##### Input rows
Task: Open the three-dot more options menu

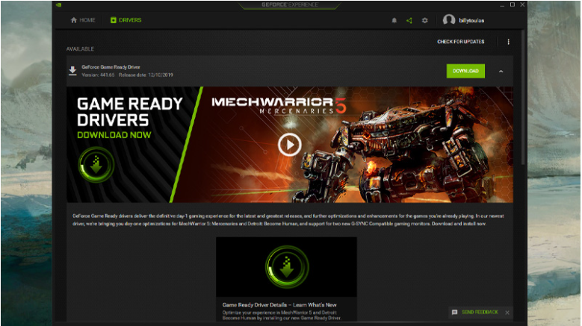Action: (509, 42)
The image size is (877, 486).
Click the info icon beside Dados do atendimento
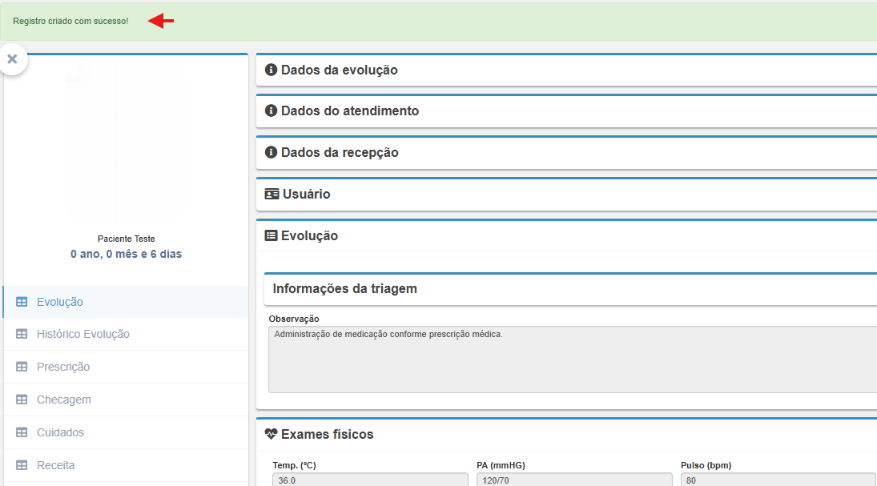click(x=271, y=110)
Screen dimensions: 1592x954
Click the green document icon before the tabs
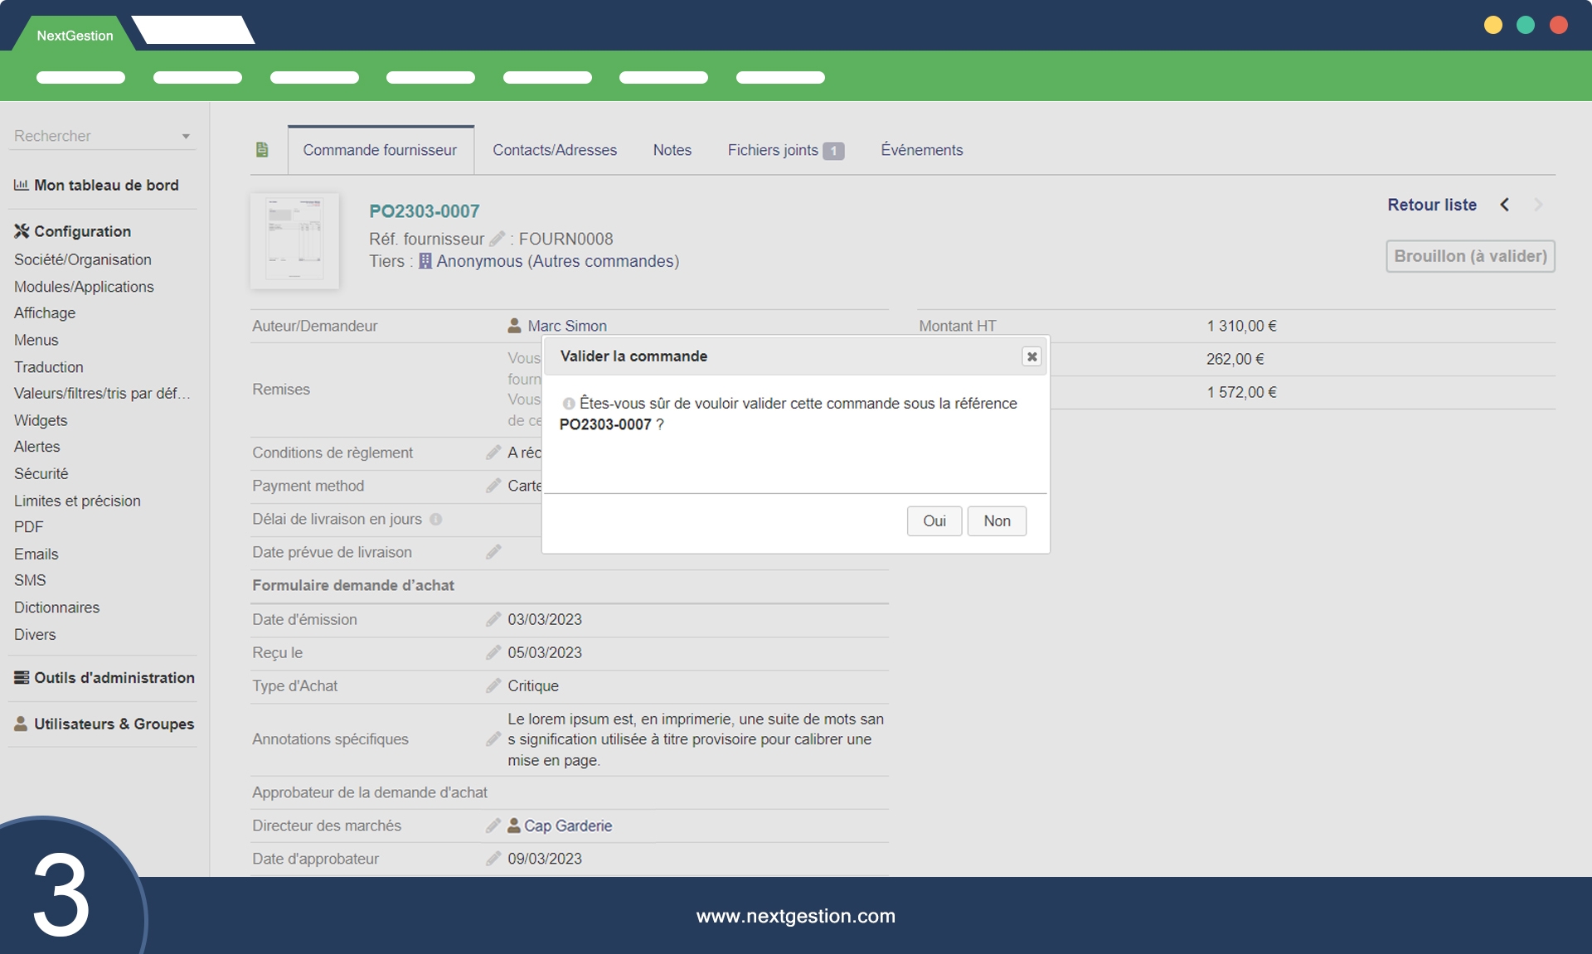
##########
Description of the task: Repeat every line of the listing above verbatim, leaving out the pictures.

Answer to the problem:
Task: Open the three-dot more options menu

Action: (509, 42)
The image size is (877, 486).
Click the info icon beside Dados do atendimento
click(x=271, y=110)
Screen dimensions: 1592x954
Click the green document icon before the tabs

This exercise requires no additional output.